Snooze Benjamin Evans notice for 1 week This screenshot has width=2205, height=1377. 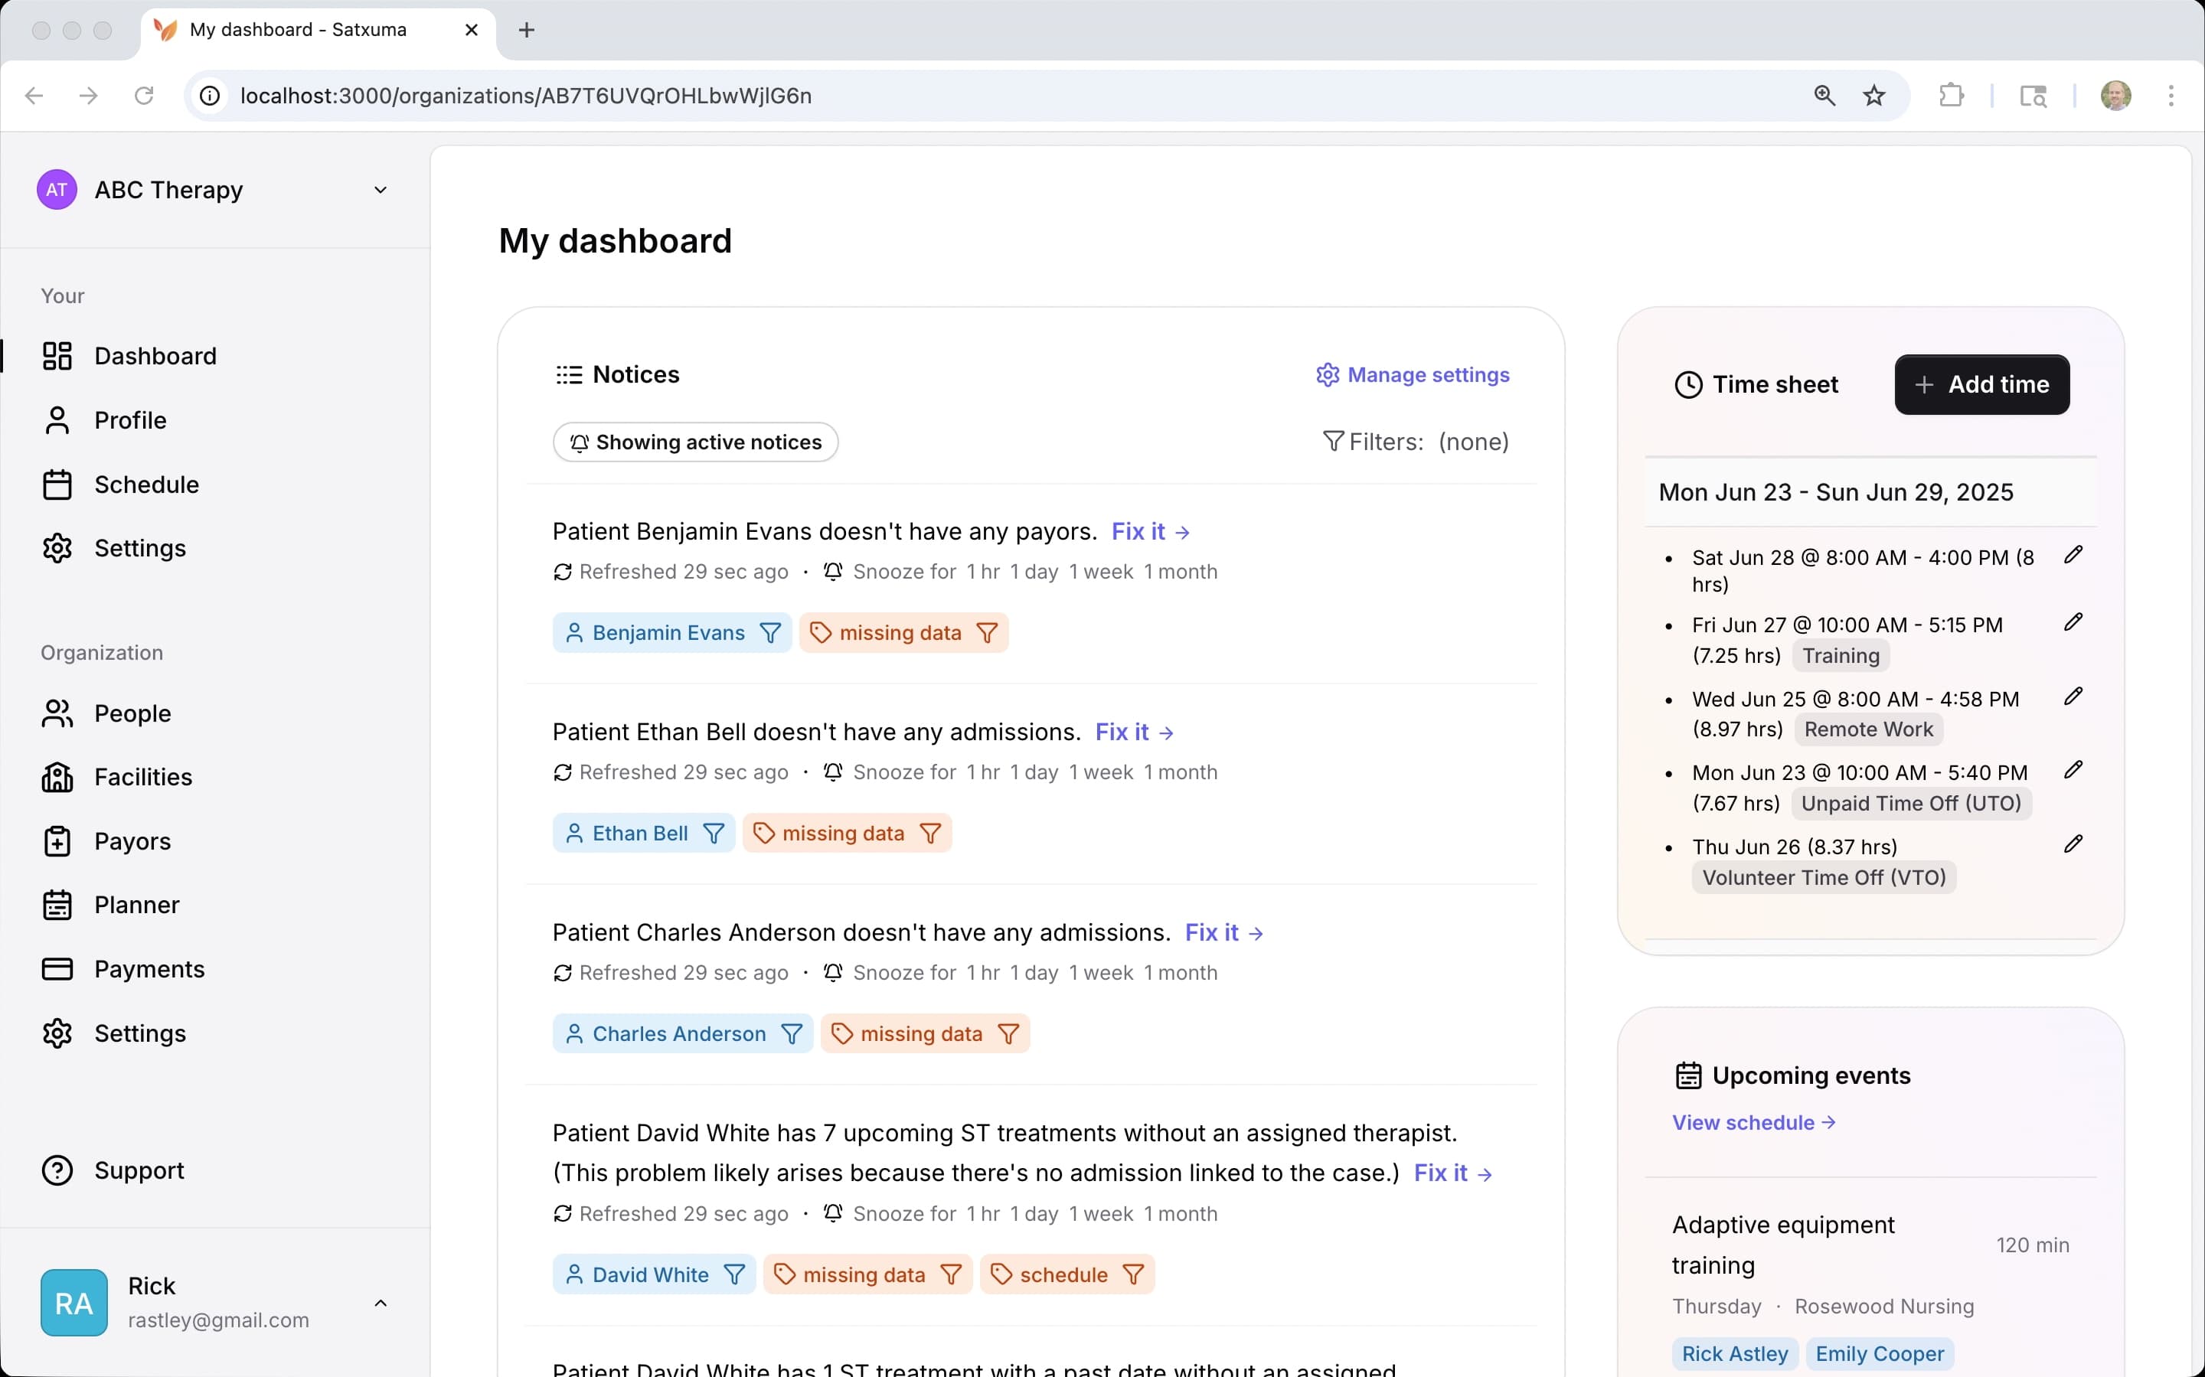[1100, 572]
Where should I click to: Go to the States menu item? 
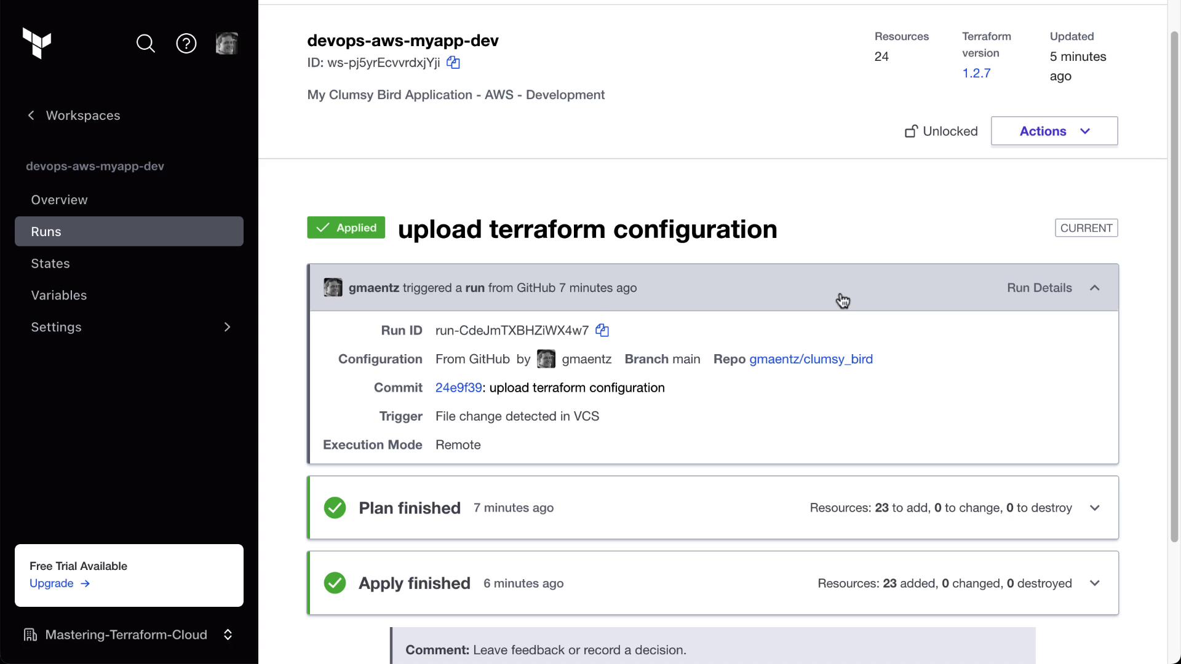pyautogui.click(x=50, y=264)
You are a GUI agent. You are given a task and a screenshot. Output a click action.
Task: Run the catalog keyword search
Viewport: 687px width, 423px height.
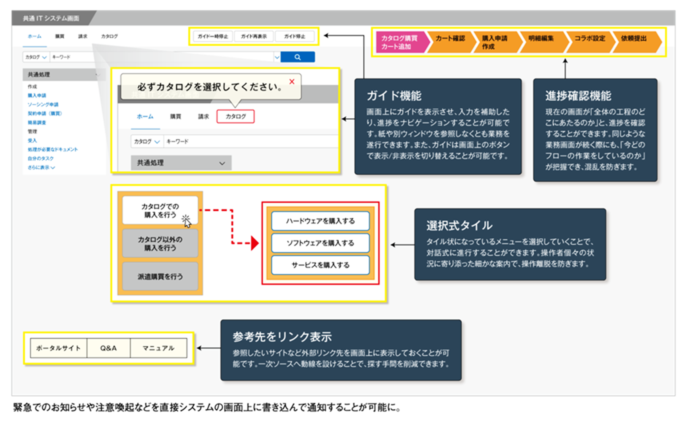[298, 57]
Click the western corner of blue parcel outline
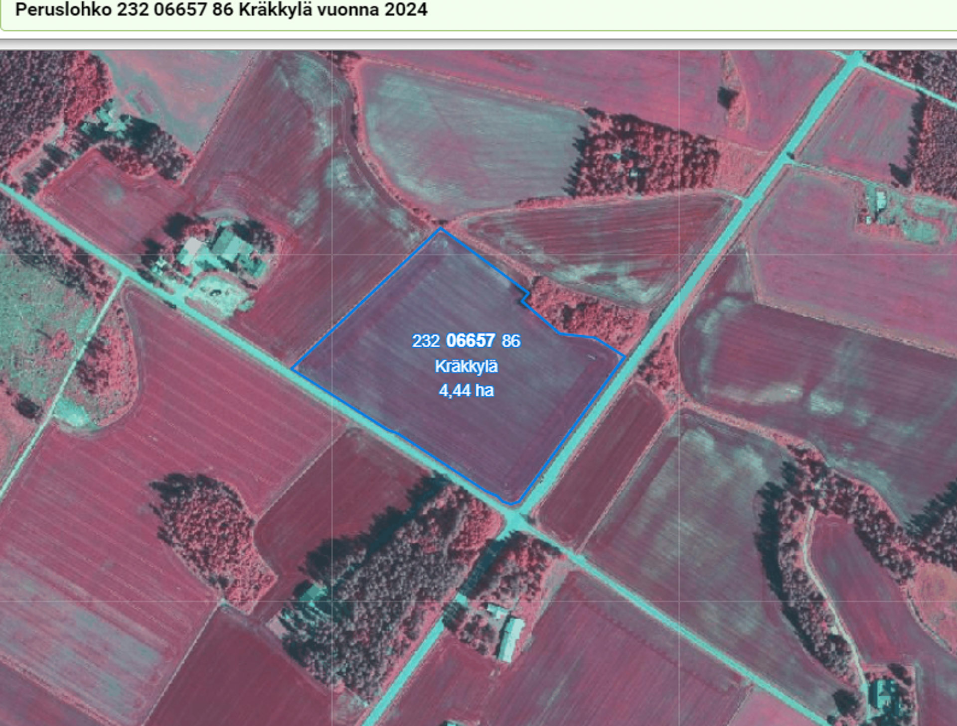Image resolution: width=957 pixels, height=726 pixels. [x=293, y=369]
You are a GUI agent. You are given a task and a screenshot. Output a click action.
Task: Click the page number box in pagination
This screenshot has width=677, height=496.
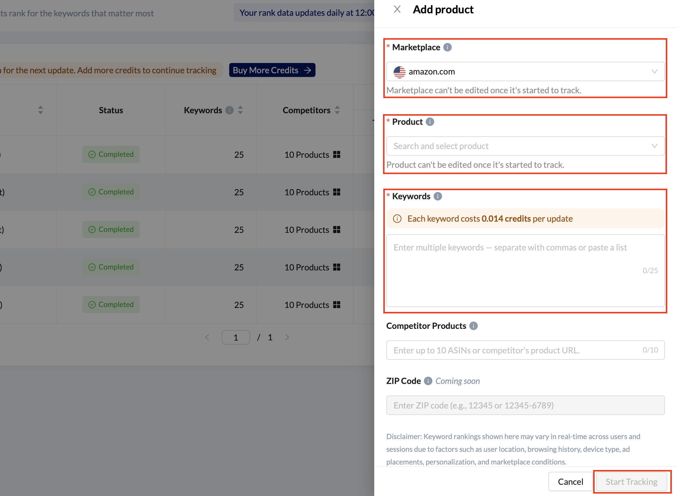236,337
▬▬▬▬▬▬
What needs to be done :: Using the listing above, restate exactly the range between the lines holding "Where should I" and "Task: Click the page number box in pagination", inclusive, with pictures left out.

Answer to the exercise ::
Where should I click to: Go to the States menu item? 
pyautogui.click(x=50, y=264)
You are a GUI agent. You are given a task and a screenshot. Output a click action.
Task: Run the catalog keyword search
Viewport: 687px width, 423px height.
[298, 57]
Click the western corner of blue parcel outline
Image resolution: width=957 pixels, height=726 pixels. [x=293, y=369]
You are a GUI agent. You are given a task and a screenshot. Output a click action.
Task: Click the page number box in pagination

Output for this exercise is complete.